Although Kentucky has a monitoring program, it has experienced significant problems with the abuse and diversion of OxyContin®. Officials in Kentucky reported that responding to doctors requesting checks on patients (in order to ensure they were not attempting to obtain duplicate prescriptions from different doctors) prevented them from initially taking a proactive approach to analyzing the data. Nevertheless, once a problem was noted, the data served as an invaluable tool in determining possible sources. Clearly, data collection alone is not the complete solution. Resources must be dedicated to effective analysis and utilization of the data in order for monitoring to be an effective warning system.

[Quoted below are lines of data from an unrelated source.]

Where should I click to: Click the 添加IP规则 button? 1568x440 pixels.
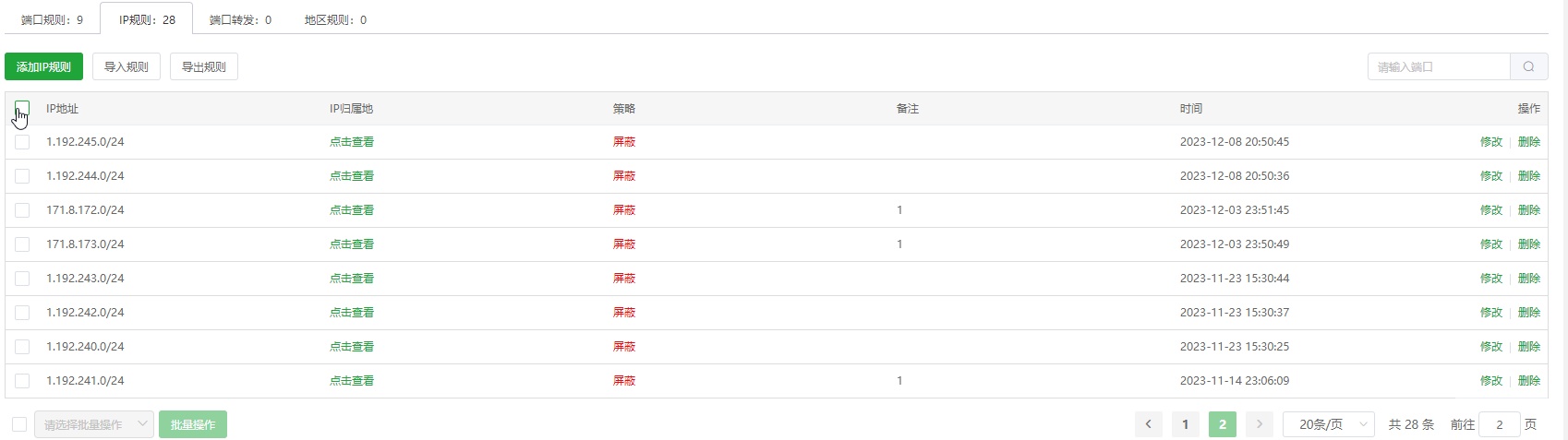[43, 66]
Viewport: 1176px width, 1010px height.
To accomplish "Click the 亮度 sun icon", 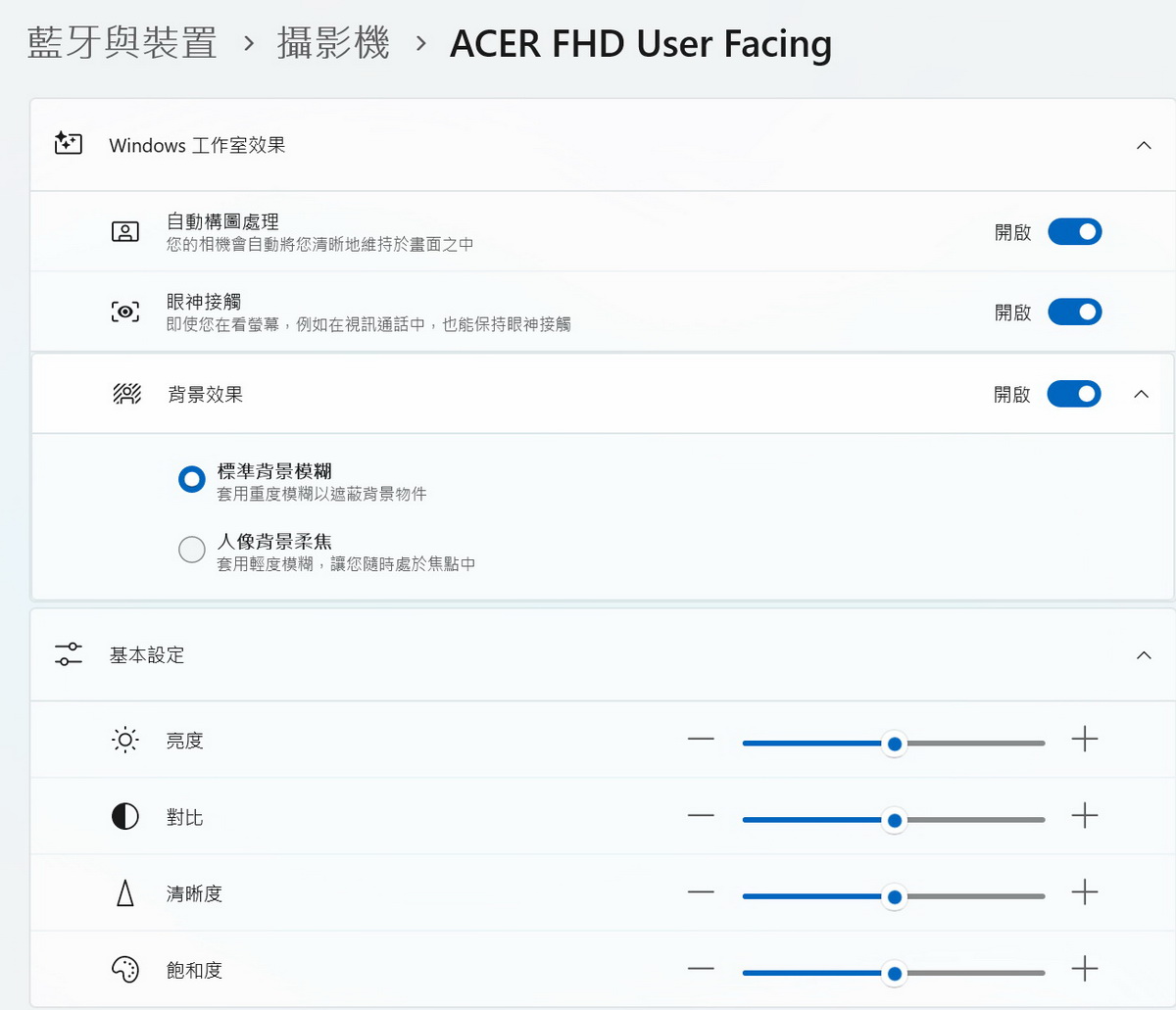I will coord(124,741).
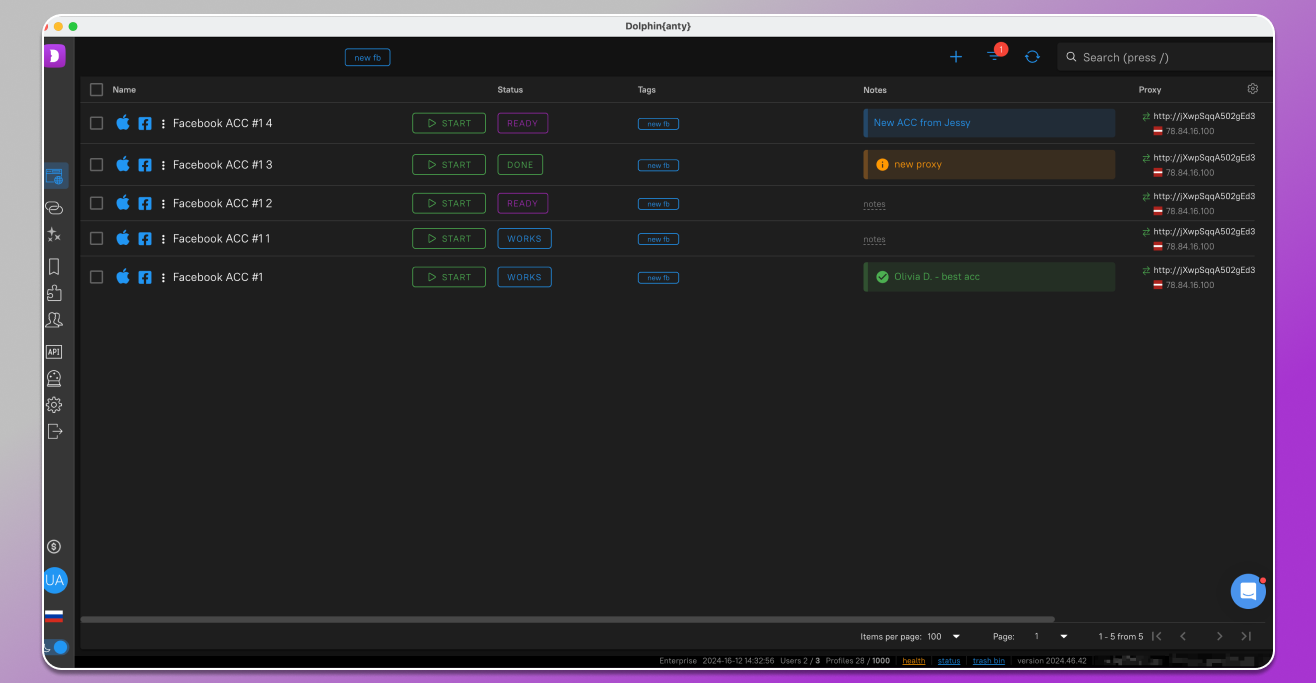Open the bookmarks icon in the sidebar
The height and width of the screenshot is (683, 1316).
tap(54, 267)
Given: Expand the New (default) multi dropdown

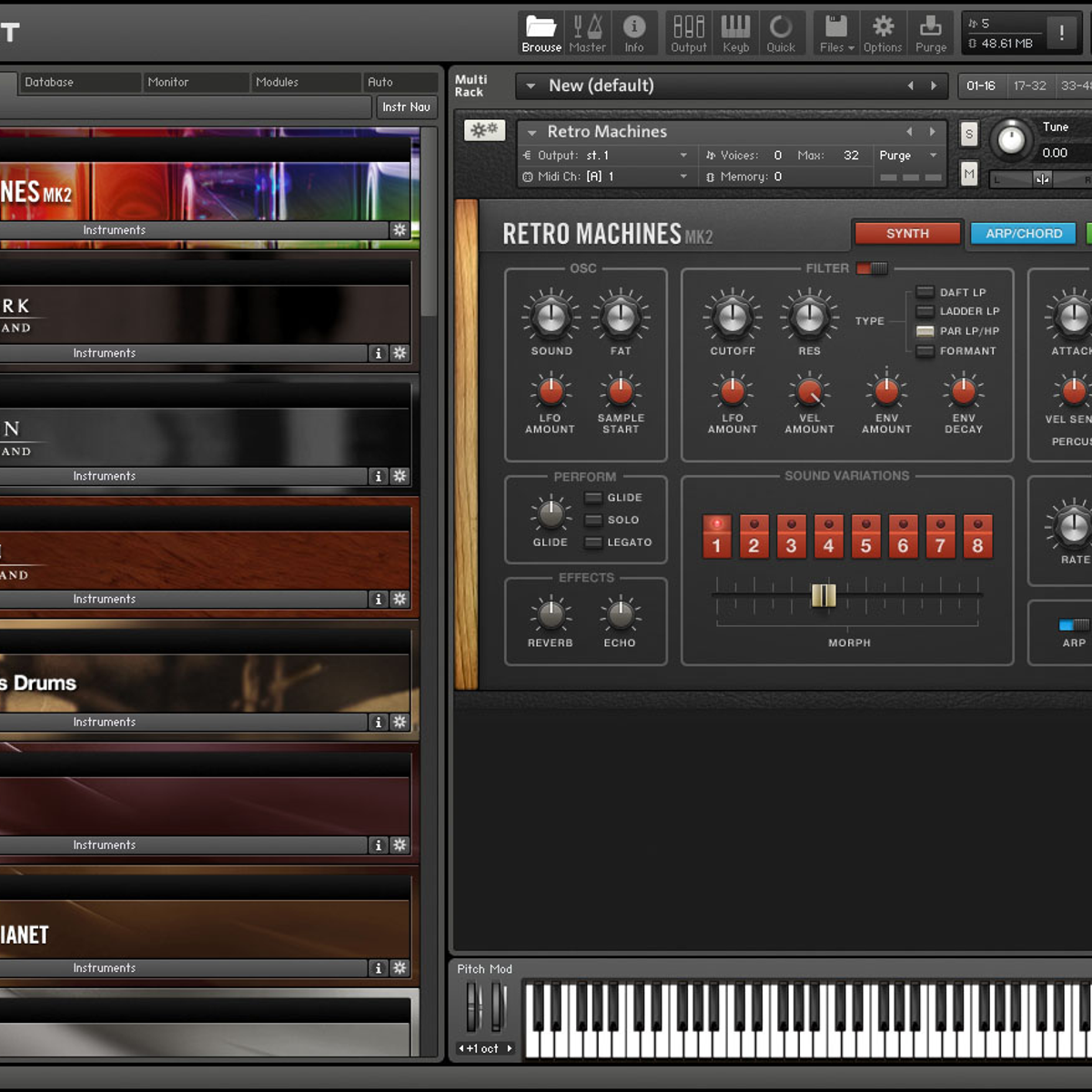Looking at the screenshot, I should click(531, 86).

It also is worth noting that individuals from states with monitoring programs often seek out doctors and pharmacies in bordering states to obtain their desired drugs, thereby bypassing their own state’s monitoring system. Kentucky OxyContin® dealers and users were obtaining supplies from Virginia, West Virginia, Ohio, and other states. Establishing prescription monitoring systems in more states would help resolve this problem.

It is clear that the presence of Prescription Monitoring Programs plays an integral role in addressing the illegal diversion and improper dispensing and acquisition of controlled substances such as OxyContin®. Enhancing these data collection systems will provide a better mechanism to gather and evaluate prescription data, which is essential in identifying and responding to newly developing trends and patterns, and most effectively directing our investigative and regulatory resources. In support of this effort, DEA stands ready to work with this Subcommittee to improve and expand data collection efforts on both the State and Federal level. As mentioned above, DEA is also exploring the utilization of new data sources, such as Medical Examiner’s reports, to ensure that information regarding the tragic consequences of OxyContin® abuse is available as quickly as possible.

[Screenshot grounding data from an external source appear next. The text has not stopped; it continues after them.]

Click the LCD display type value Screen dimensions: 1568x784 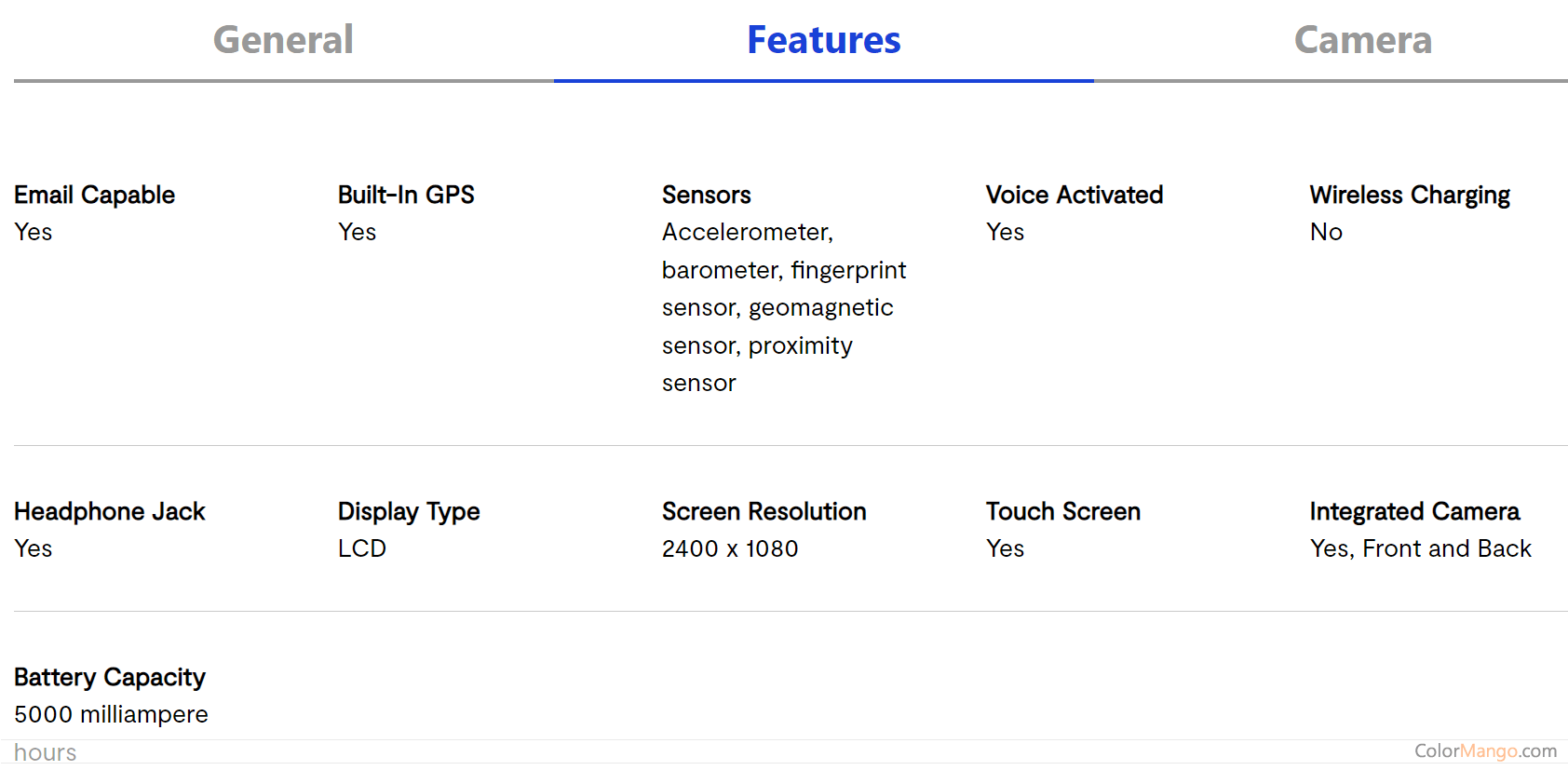point(361,548)
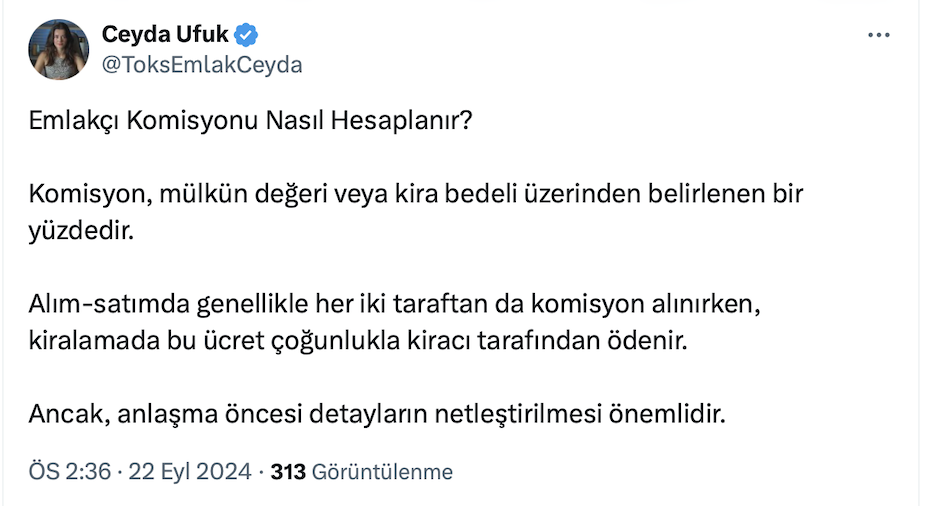Open the @ToksEmlakCeyda handle link
Image resolution: width=930 pixels, height=506 pixels.
tap(202, 65)
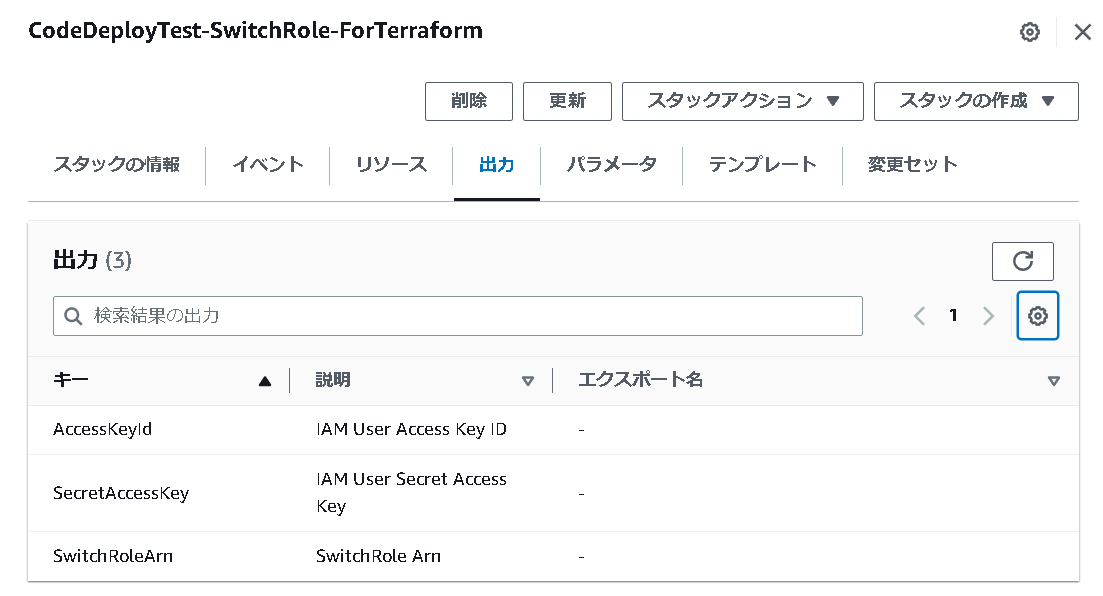The height and width of the screenshot is (596, 1103).
Task: Go to the next outputs page
Action: click(988, 316)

The Negative Impact of Current Marketing Practices

The disproportionate abuse of OxyContin® is due, in part, to aggressive marketing and promotion of OxyContin® by Purdue Pharma, who represented the product as having a lower abuse potential than other opiate pain relievers. Purdue Pharma accentuated the problem by suggesting that physicians prescribe OxyContin® as a substitute for a variety of less addictive existing medications.

DEA is concerned about the issues of direct to consumer advertising of controlled substance products and the promotion of such products to the medical community. While OxyContin® has not been advertised directly to consumers, it has been extensively promoted to the medical community through numerous company sponsored activities. Unfortunately, the pharmaceutical industry has begun to advertise a number of controlled substances – including a Schedule II stimulant and several Schedule IV products – through public advertisements. This practice is contrary to DEA’s long-standing policy against such advertising. This policy has traditionally relied upon the voluntary cooperation of industry.

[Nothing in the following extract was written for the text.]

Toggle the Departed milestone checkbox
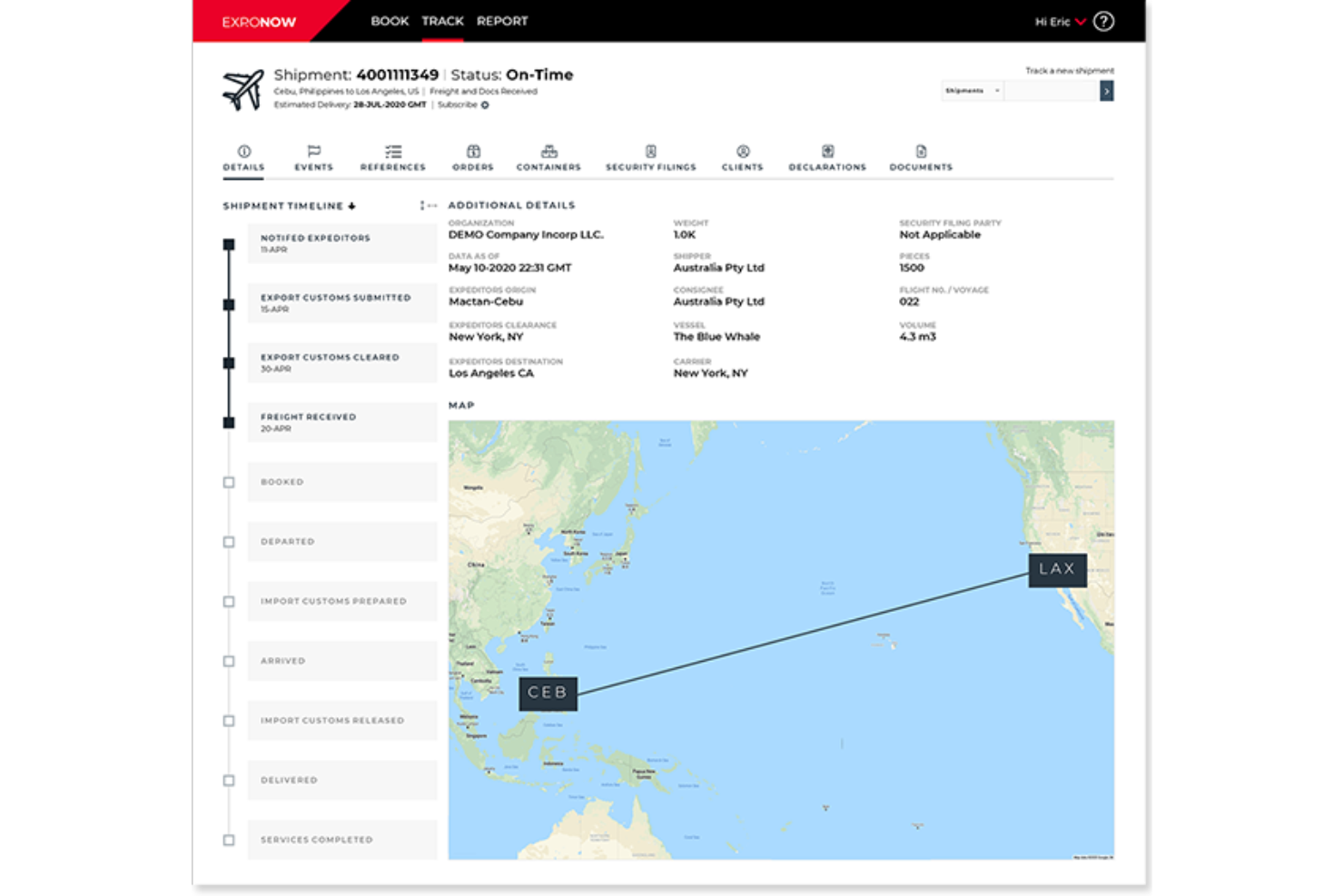The height and width of the screenshot is (896, 1344). coord(228,542)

DEA is concerned that other controlled substance manufacturers may also begin similar advertising programs. Consequently, DEA will continue to work through available avenues to communicate to the pharmaceutical industry our belief that direct to consumer advertising of controlled substances is contrary to the public interest. Products such as OxyContin® by definition have a recognized abuse potential, and any advertising of their therapeutic value should properly be directed to health care professionals.

Conclusion

DEA recognizes that the best means of preventing the diversion of controlled substances, including OxyContin® and all other drugs, is to increase awareness of the proper use and potential dangers of the products. DEA is taking a measured, reasonable approach to dealing with OxyContin® and other drugs of abuse, and is committed to ensuring that there are adequate supplies of pain medications for those with legitimate needs while we strive to protect the public from the consequences of abuse.

Mr. Chairman, thank you for this opportunity to appear before the Subcommittee today. I would be happy to answer any questions that you or any other members of the Subcommittee may have at the appropriate time.